Agent Primitives: Reusable Latent Building Blocks for Multi-Agent Systems

While existing multi-agent systems (MAS) can handle complex problems by enabling collaboration among multiple agents, they are often highly task-specific, relying on manually crafted agent roles and interaction prompts, which leads to increased architectural complexity and limited reusability across tasks. Moreover, most MAS communicate primarily through natural language, making them vulnerable to error accumulation and instability in long-context, multi-stage interactions within internal agent histories. In this work, we propose \textbf{Agent Primitives}, a set of reusable latent building blocks for LLM-based MAS. Inspired by neural network design, where complex models are built from reusable components, we observe that many existing MAS architectures can be decomposed into a small number of recurring internal computation patterns. Based on this observation, we instantiate three primitives: Review, Voting and Selection, and Planning and Execution. All primitives communicate internally via key-value (KV) cache, which improves both robustness and efficiency by mitigating information degradation across multi-stage interactions. To enable automatic system construction, an Organizer agent selects and composes primitives for each query, guided by a lightweight knowledge pool of previously successful configurations, forming a primitive-based MAS. Experiments show that primitives-based MAS improve average accuracy by 12.0-16.5\% over single-agent baselines, reduce token usage and inference latency by approximately 3$\times$-4$\times$ compared to text-based MAS, while incurring only 1.3$\times$-1.6$\times$ overhead relative to single-agent inference and providing more stable performance across model backbones.

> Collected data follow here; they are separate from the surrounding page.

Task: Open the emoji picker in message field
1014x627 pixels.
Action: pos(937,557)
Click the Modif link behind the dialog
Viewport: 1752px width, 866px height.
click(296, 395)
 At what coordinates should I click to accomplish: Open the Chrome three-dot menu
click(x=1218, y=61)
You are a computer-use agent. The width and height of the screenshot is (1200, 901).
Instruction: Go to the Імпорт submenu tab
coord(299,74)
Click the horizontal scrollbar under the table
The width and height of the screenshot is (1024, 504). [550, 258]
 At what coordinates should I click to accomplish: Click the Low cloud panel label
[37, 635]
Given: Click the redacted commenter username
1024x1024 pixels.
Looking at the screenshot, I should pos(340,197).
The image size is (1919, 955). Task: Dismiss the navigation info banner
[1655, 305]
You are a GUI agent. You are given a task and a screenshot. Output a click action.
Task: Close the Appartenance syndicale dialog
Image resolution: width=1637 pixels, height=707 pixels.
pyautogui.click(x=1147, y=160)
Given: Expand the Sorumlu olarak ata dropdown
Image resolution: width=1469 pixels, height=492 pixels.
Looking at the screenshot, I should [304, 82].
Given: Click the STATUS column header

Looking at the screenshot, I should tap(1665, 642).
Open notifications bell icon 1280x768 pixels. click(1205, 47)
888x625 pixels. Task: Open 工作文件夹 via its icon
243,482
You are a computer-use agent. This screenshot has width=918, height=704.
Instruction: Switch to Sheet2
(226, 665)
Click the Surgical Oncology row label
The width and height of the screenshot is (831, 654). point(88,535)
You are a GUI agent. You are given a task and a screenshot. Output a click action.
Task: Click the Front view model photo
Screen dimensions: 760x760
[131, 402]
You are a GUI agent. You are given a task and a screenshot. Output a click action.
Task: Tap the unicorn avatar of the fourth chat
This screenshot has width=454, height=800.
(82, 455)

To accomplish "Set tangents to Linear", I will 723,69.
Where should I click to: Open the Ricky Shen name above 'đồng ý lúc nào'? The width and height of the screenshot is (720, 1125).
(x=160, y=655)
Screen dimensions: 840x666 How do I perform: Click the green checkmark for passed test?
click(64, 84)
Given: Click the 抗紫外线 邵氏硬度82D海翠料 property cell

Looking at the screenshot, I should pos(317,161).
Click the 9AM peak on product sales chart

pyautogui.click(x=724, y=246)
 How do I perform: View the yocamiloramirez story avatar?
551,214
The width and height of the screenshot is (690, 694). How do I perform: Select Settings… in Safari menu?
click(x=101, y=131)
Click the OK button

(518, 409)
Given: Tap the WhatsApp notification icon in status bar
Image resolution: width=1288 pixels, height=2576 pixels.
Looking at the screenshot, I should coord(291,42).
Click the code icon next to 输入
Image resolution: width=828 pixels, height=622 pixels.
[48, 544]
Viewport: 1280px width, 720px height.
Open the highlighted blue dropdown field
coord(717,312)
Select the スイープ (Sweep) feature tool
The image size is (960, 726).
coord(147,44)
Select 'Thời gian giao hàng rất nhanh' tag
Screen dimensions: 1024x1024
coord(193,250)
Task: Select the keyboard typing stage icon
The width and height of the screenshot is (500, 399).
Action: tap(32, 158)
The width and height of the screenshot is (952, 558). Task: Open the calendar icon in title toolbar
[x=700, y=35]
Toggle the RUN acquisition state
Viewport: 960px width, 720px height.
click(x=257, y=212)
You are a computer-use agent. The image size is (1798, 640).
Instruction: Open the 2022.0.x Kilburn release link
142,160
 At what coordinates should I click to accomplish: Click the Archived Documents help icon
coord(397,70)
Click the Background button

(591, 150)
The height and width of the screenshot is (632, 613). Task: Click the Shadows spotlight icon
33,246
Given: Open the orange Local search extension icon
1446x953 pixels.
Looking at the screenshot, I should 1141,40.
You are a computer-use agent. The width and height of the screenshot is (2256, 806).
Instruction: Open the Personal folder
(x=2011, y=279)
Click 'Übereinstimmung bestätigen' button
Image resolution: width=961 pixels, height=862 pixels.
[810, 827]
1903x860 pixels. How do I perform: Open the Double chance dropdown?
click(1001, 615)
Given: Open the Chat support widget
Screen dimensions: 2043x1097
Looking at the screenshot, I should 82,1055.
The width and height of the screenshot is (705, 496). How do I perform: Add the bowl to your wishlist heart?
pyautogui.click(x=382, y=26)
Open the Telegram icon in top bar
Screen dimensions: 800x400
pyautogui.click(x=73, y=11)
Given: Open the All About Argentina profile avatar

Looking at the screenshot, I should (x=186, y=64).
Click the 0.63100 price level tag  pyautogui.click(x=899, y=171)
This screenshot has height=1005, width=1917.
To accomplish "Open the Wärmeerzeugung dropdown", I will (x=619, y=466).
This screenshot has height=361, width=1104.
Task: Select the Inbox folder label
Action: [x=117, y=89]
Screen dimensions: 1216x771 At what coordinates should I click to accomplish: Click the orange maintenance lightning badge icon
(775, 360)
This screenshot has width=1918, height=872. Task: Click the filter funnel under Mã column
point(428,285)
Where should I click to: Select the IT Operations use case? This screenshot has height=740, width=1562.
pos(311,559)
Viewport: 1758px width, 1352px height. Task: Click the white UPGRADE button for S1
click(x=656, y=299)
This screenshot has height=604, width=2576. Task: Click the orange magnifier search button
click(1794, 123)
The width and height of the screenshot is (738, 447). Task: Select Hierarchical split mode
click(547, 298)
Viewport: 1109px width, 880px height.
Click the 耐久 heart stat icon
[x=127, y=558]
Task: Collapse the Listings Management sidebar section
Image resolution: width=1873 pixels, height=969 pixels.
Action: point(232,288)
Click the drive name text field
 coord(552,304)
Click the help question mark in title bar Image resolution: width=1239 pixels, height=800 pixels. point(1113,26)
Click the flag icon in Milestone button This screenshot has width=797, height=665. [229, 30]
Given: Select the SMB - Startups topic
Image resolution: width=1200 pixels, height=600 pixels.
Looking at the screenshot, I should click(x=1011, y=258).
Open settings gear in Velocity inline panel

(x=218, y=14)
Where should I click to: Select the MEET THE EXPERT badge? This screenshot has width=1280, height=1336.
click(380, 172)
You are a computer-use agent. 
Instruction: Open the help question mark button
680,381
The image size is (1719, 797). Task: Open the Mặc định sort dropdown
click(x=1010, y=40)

翻译：现有基于大语言模型的多智能体系统（MAS）虽能通过多智能体协作解决复杂问题，却常因高度任务特异性而依赖人工设计的智能体角色与交互提示词，导致架构复杂化及跨任务复用性受限。此外，多数MAS主要依赖自然语言通信，使其在内部智能体历史记录的长上下文多阶段交互中易产生错误累积和不稳定性。本工作提出**Agent Primitives**（智能体基元）——一套面向LLM驱动的MAS的可复用潜空间构建模块。受神经网络设计中通过可复用组件构建复杂模型的启发，我们发现现有MAS架构可分解为少量重复出现的内部计算模式。基于此观察，我们实例化三种基元：审查（Review）、投票与选择（Voting and Selection）、规划与执行（Planning and Execution）。所有基元通过键值缓存（Key-Value Cache）实现内部通信，通过缓解跨阶段交互中的信息退化，同步提升鲁棒性与效率。为实现自动化系统构建，调度器（Organizer Agent）依据历史成功配置的轻量级知识库，为每条查询选取并组合相应基元，形成基于基元的MAS架构。实验表明，相较于单智能体基线，基元化MAS的平均准确率提升12.0%~16.5%，token消耗与推理延迟较文本型MAS降低约3倍至4倍，仅较单智能体推理增加1.3倍至1.6倍开销，且在不同模型骨干上保持更稳定的性能表现。